Work required:
Nothing in the data may change. Copy all of it exactly.

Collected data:
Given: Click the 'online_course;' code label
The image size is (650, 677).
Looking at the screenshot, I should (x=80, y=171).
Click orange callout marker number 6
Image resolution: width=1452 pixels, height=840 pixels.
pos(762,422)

Solution for this exercise:
Given: Click the 'online_course;' code label
The image size is (650, 677).
Looking at the screenshot, I should (x=80, y=171).
Click orange callout marker number 6
Image resolution: width=1452 pixels, height=840 pixels.
pos(762,422)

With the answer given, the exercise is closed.